Another common contradiction involves judging the message differentially on the basis of the messenger. Should you not be a member of the Social Justice Church and, better still, a member of a protected group, even innocuous utterances, after being twisted out of context, can serve to damn: claims of sarcasm, irony, or alliance to the cause will not save you. If you are a Church member, however, any and all utterances, including “kill all men,” for example, will be defended and justified. A particularly stark example of this latter phenomenon involves the defense of New York Times editorial board member Sarah Jeong, a woman with an especially vile and protracted social media history.
The Madness of Crowds takes away any residual reason to believe that the social justice madness is restricted mostly to university campuses. The madness has escaped the walls of the ivory tower and spread to all public affairs.
Where Murray falls short is in his conclusions and suggestions for remedies, which are not particularly convincing. He is clear that we are on a pathway towards even greater divisiveness and tribalism but offers no clear ideas about what might be done. One supposes that he faced some pressure to advance a way forward; that he largely fails to do so is not so strong a criticism of the book as it is recognition that there are no obvious ways to address the madness.
One of Murray’s conclusions refers to the impossibility problem, whereby the contradictions in the demands of the social justice movement are such that it is impossible to meet them or, indeed, to sort out competing claims of oppression within the intersectionality paradigm. Although Murray doesn’t propose this as a solution per se, this reviewer sees potential for a way out that is based in this quagmire. It is hard to imagine that the madness can proceed much longer without being overcome by the weight of its own contradictions or by the penchant of the “woke” to keep devouring their own.
Consider, for example, the Hypatia furor of 2017 when an earnest junior feminist philosopher had the temerity to ask, since we can change our gender from our natal sex, then why can we not do the same when it comes to race? An even better example comes with the ascendance of (and attack on) gender-critical feminists, many of whom are lesbian, in their refusal to believe that a man becomes a woman simply by saying so (or even, for that matter, after undergoing sex-change surgery). Trans-rights activists have labelled these feminists Trans Exclusionary Radical Feminists (TERFs), with the acronym added to the list of pejoratives directed at those who breech church doctrine. Among those so labelled are tennis star Martina Navratilova and, too recently to be mentioned in this book, Harry Potter author J.K. Rowling. There is more than a little irony that most so-called TERFS would have been close to the top of the intersectional oppression hierarchy “until yesterday,” but are now villains.

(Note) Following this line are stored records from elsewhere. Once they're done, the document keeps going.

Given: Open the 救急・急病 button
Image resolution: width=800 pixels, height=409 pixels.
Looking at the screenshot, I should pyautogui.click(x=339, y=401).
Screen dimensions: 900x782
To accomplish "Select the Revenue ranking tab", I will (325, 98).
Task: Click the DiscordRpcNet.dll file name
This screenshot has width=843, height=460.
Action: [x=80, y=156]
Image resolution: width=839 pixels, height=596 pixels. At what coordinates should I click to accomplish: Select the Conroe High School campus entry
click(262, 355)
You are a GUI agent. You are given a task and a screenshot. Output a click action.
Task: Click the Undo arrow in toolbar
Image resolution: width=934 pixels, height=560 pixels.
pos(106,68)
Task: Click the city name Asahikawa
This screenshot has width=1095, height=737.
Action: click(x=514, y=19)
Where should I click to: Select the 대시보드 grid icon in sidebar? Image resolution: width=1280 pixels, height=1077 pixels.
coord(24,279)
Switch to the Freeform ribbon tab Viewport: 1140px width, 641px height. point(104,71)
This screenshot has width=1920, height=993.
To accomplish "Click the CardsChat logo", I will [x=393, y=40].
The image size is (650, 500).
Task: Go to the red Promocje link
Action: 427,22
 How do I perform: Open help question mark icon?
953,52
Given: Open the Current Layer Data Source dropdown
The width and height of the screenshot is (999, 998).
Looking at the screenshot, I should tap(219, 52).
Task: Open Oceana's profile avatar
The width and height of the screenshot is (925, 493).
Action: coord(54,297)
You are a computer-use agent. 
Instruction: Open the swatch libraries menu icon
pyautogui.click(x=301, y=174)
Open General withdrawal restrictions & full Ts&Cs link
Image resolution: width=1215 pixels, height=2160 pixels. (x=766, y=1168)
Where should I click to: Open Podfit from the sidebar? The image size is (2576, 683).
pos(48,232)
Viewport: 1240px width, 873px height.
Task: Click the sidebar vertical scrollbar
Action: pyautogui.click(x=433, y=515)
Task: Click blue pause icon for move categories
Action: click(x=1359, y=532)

Murray finishes his book with two sentences that convey his sentiment about how certain identity groups may now be seen within society that, until yesterday, might have seemed eminently sensible: “to assume that sex, sexuality, and skin colour mean nothing would be ridiculous. But to assume they mean everything will be fatal.” However, this is today, and such a view is heretical to those who find themselves to be suddenly woke.
We are fortunate that Douglas Murray is unafraid of being seen as a heretic and has reminded us of where we were—just yesterday.